“Mad Bills to Pay”- A Digest, and Conversation with Director Joel Alfonso Vargas

By Max Gonzalez

Winner of the 2025 “NEXT Special Jury Award from Sundance, American Independent Award from the 2025 Denver Film Festival, among other awards, “Mad Bills to Pay”, the directorial debut of Joel Alfonso Vargas, is a wonderfully crafted film full of a large amount of importance.

This film centers itself around a Dominican teen living in the Bronx, Rico, and it follows his journey after learning that his girlfriend, Destiny, gets pregnant. It creates an emotionally captivating film that makes you root for, and against our main character because of the decisions he makes. This film feels as though it eats, sleeps, and breathes the Bronx. It portrays the Bronx in an atypical manner because it sheds light on how the daily life of a teen dad would go about their life. Although, as an audience member, you might not agree with every action that Rico takes, you can grasp an understanding because he is truly just trying to figure it out and in the end it doesn’t leave you with any hard answers, it leaves you to think about what might happen.

One extremely well incorporated aspect of this film was its cinematography because there is only one instance within the film in which the camera moves, and for the rest of the film it is sat still, leaving you there as just a watcher. The interesting part about this one camera movement is that it wasn’t even planned, the actor hit the camera in a scene of mass tension, but it feels so authentic to the film because it appears at the climax that you are thrown off by the movement, but the dramatic interest keeps you engaged. It perfectly matches the energy of the scene and you get a physical sense of how the story is moving.

Photo: Rufai Ajala 

The thing that makes this camerawork so compelling is the reasoning behind it. Vargas attended a screening of this film at the University of Colorado Boulder, and he discussed how this film was so personal to him. Vargas explained that this story was so close to him because it was based around brothers, friends and people he had grown up with and seen. He described being a watcher always there and just simply, observing, which is so excellently represented within the camera in this film.

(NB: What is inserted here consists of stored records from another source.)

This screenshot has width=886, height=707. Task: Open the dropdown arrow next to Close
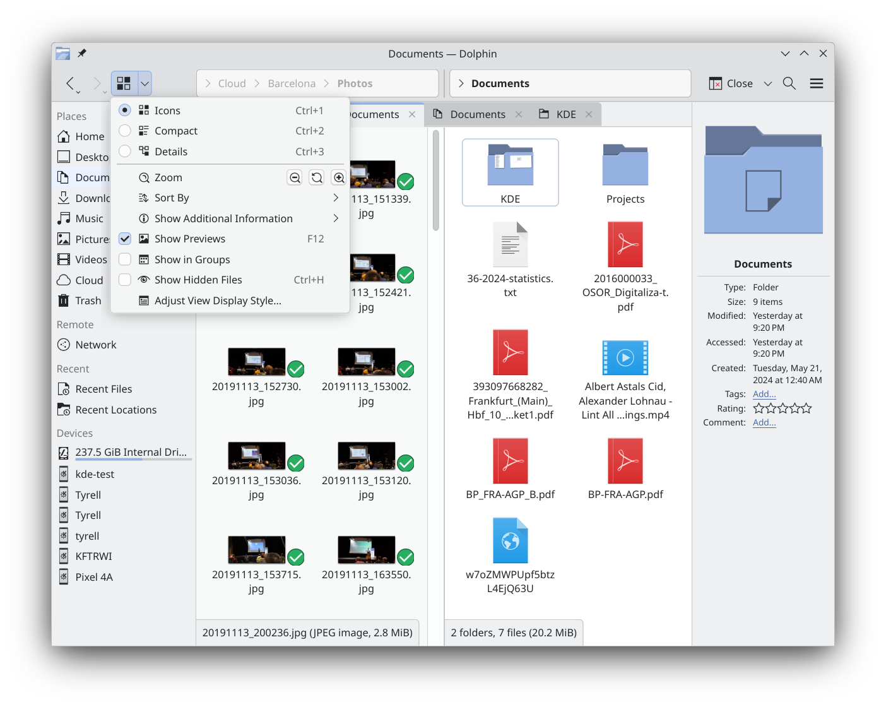pos(768,83)
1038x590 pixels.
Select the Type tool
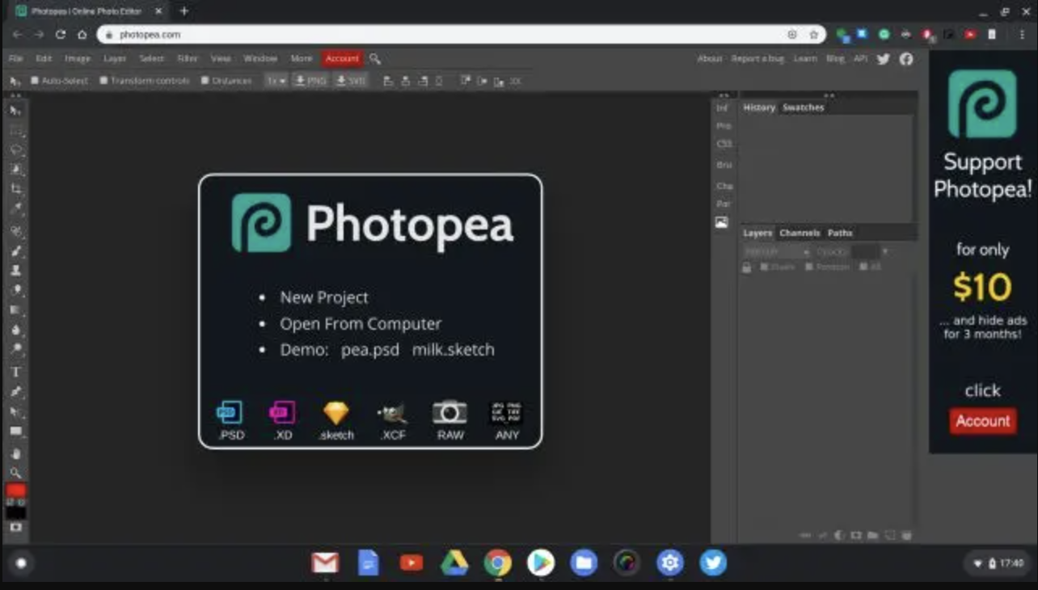(x=15, y=372)
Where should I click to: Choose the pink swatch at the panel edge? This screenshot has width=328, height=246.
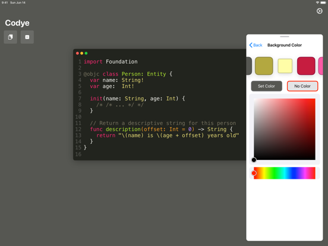[x=321, y=66]
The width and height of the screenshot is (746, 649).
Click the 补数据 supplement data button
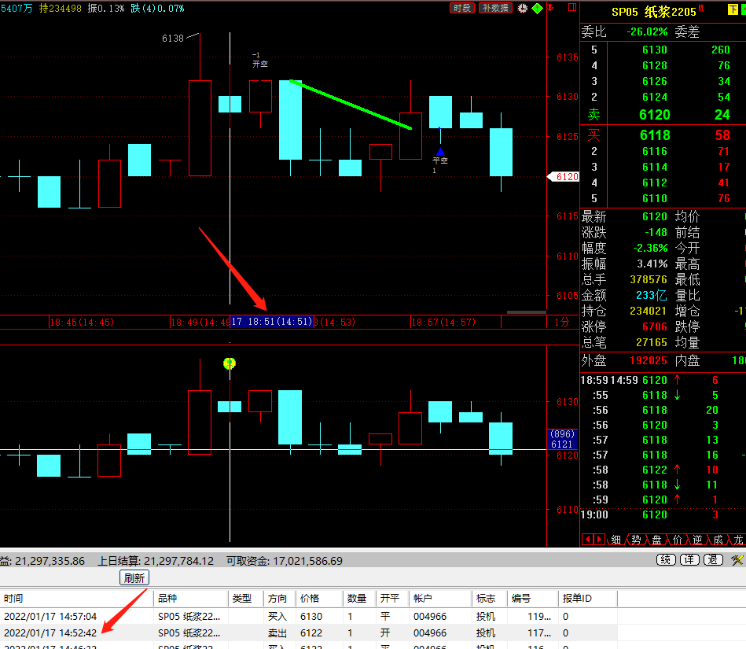click(x=495, y=8)
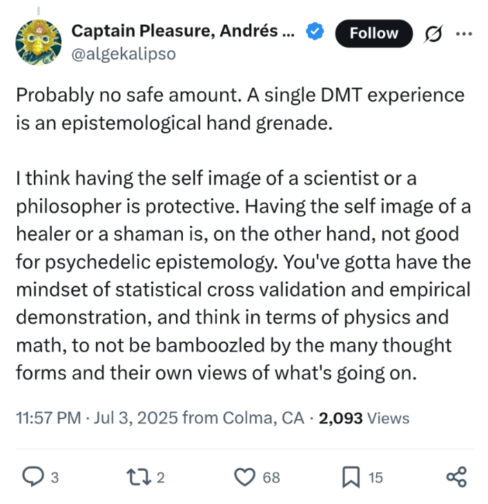Bookmark the tweet with the bookmark icon

coord(351,477)

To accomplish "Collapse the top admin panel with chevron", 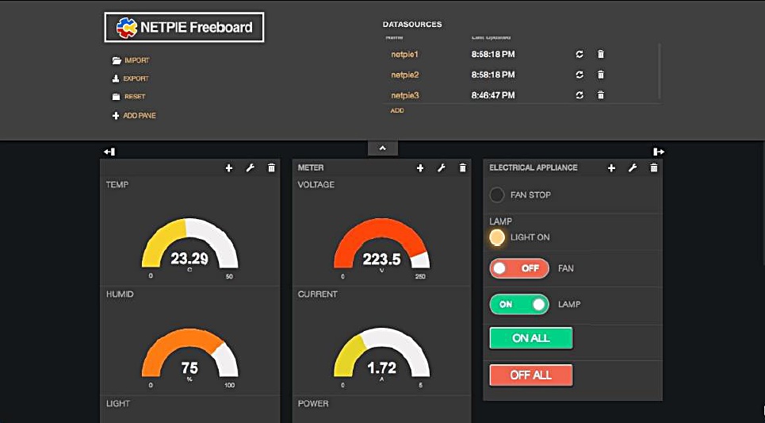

Photo: Goyo Conde via Seminci

In this talk, Vargas also explained his influences, from films that depicted the Italian American experience in New York, the African American experience in New York, and how those films truly created a sense of a “true” New York because a lot of films get that wrong in a lot of ways. One thing that he also included in this talk is about how if you want to see films like “Mad Bills”, you have to be the one to go out there and start that change. Oftentimes, the Latine perspective of New York is watered down, inaccurate, or disregarded, and with this film, there is that pushback. There is this sense of importance because while from an outsider looking in, it is possible to think that a film like this is a story about a Dominican-American living in the Bronx, but to Vargas, this is a story of what he saw living in the Bronx and that is so important because perspectives a lot of the time do get pushed away or ignored and creating films like this helps not only aid this change, it also extends these stories further out there. When asked how Vargas felt about his film getting critical and audience success and with a story so personal to him, he responded that it was incredible.

This film is stylistically beautiful and expressive with the story it wants to convey, and it was created with an extremely small budget of about $50,000, most coming from personal funding, and with that you can really see the care and love put into every frame of the film. Everything was filmed on location, from the Subway stations to Orchard Beach, all of these locations add to the natural feel of this movie and how it portrays a Slice of Life story in the Bronx. Having seen some of Vargas’ older works, there is a sense of personal style that he has grown into and it fits the theming of this movie so wonderfully. As a young filmmaker, Vargas is doing beyond impressive things with his storytelling, and if you have the chance to watch any of his work, you should jump at the opportunity to.

“Mad Bills to Pay: (or Destiny, dile que no soy malo)” gets its official release in Theaters in New York City and Los Angeles on April 17, 2026.